La moto de Jorge Besós centelleaba como un rayo rojo en mitad de la noche. Y es que, tras meses infiltrado como camarero en la discoteca Orquídea Fantasma, hacía apenas una hora que había dado por concluida su investigación sobre una red de trata de blancas. Su cabeza bullía. Estaba impaciente por ensamblar las piezas de lo que, vaticinaba, sería la noticia del año. Vendería la exclusiva a un buen periódico y dejaría la revistucha para la que trabajaba, esa cuyo director se había negado en redondo a sufragar aquel suculento reportaje.
La alegría se derrumbó, literalmente, en una rotonda en la que a su Bultaco le fallaron los frenos.
Derrapó entre chirridos, se salió de la calzada y rodó por la gravilla.
El estrépito despertó a algunos vecinos quienes, en lugar de socorrerlo, lo maldijeron por causar semejante alboroto de madrugada.
Jorge se incorporó nervioso, se quitó la mochila y sacó la videocámara. ¡Se había hecho trizas! Preocupado, extrajo la cinta VHS-c. Estaba intacta. Se alivió. Y hasta se le pasó lo de la videocámara. Con lo que ganara se compraría otra mejor.
Entonces dedujo que aquello no había sido casualidad. Su moto acababa de pasar una revisión hacía dos semanas. De algún modo lo habían descubierto y le habían manipulado los frenos. Le dio la risa. ¡Qué estúpidos! Incluso si la cinta se hubiera roto, solo era una de tantas pruebas. Tenía muchas más en su piso y… ¡Mierda!
Desesperado, levantó su Bultaco, volvió a subirse en ella y salió corriendo.
Llegó a casa y, para su tranquilidad, todo estaba en orden. Pero eso no significaba que estuviera seguro, por lo que agarró cintas, fotos, libretas y demás, y empezó a meterlas en su mochila.

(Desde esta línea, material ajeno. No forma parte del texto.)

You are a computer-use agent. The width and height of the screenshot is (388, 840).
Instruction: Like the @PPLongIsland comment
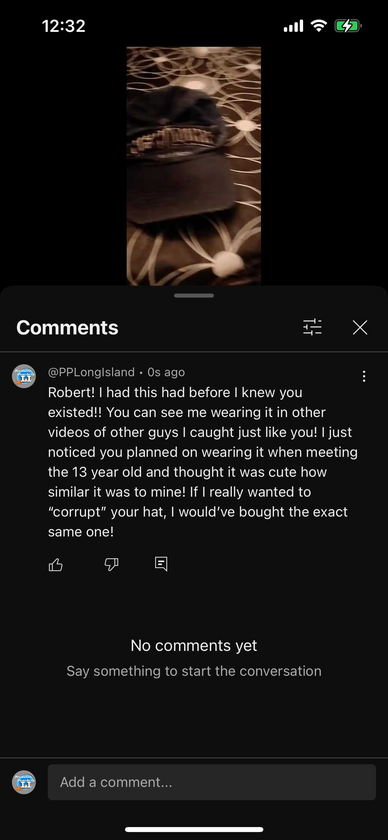(x=56, y=564)
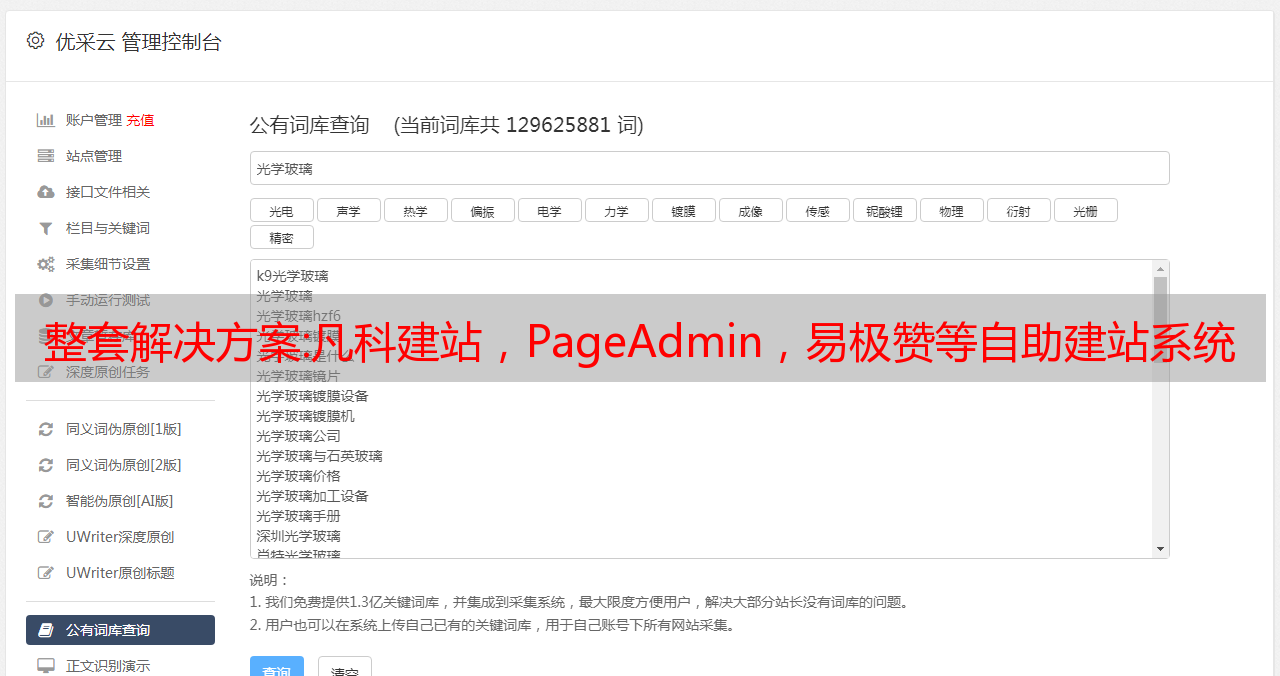Open the 智能伪原创[AI版] menu item
1280x676 pixels.
coord(119,501)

El joven se quedó paralizado cuando sonó el timbre.
—Abra, señor Besós, somos la guardia civil.
El aludido dudó. Volvieron a picar con insistencia.
—No nos haga entrar de malas maneras, sabemos que está ahí.

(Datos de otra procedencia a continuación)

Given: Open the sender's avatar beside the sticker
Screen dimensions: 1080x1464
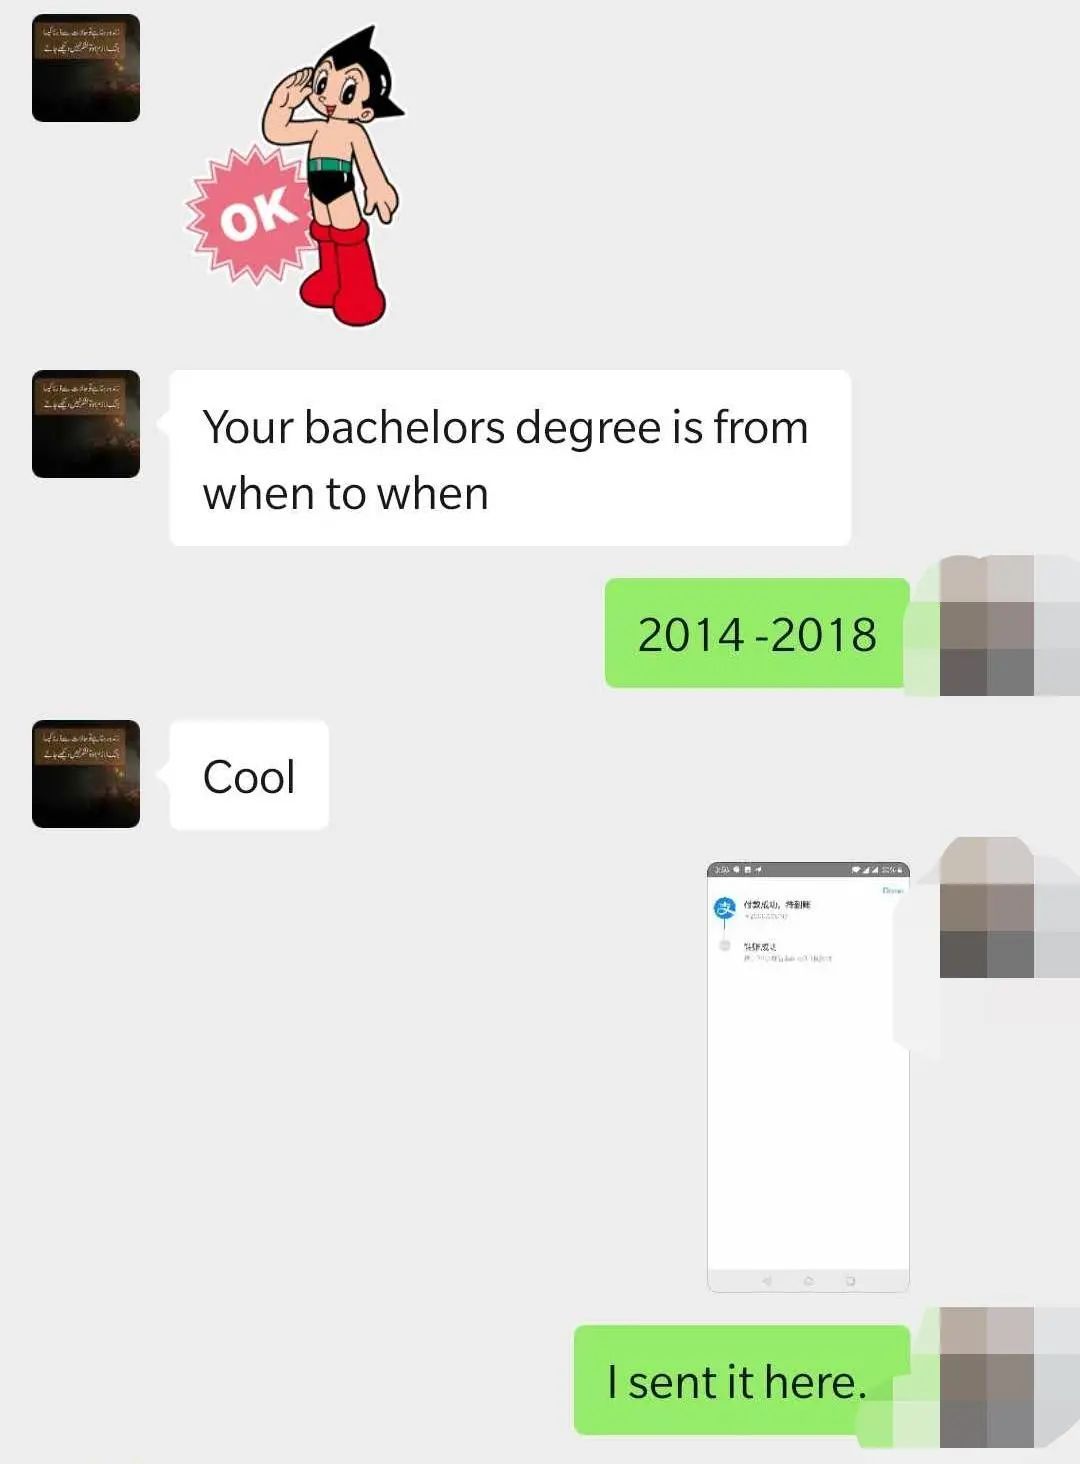Looking at the screenshot, I should pos(86,68).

Jorge guardó la mochila, se quitó las botas y la chupa de cuero y, al fin, atendió a la benemérita.
—Disculpen la espera… Estaba durmiendo.
—Buenas noches. Alguien nos ha informado de que usted trafica con drogas.
—¿¡Cómo!?
—¿Nos deja pasar para comprobarlo?
—Sí, claro.
Los agentes no tardaron ni dos minutos en encontrar varios fardos de cocaína escondidos en el sofá, así que detuvieron al periodista entre gritos en los que aseguraba que alguien quería incriminarlo.
A la mañana siguiente, después de interrogarlo durante horas, le permitieron hacer una única llamada que usó para hablar con el director de la revista. Tenía la esperanza de que, gracias a sus contactos, le ayudara a zafarse de la trampa que le habían tendido.
Lo que le dijo su jefe fueron las últimas palabras que escuchó antes de ingresar en prisión: «Si en lugar de dedicarte a investigar por tu cuenta, de espaldas de quien te daba de comer, me hubieras hecho caso, ahora no tendrías ningún problema».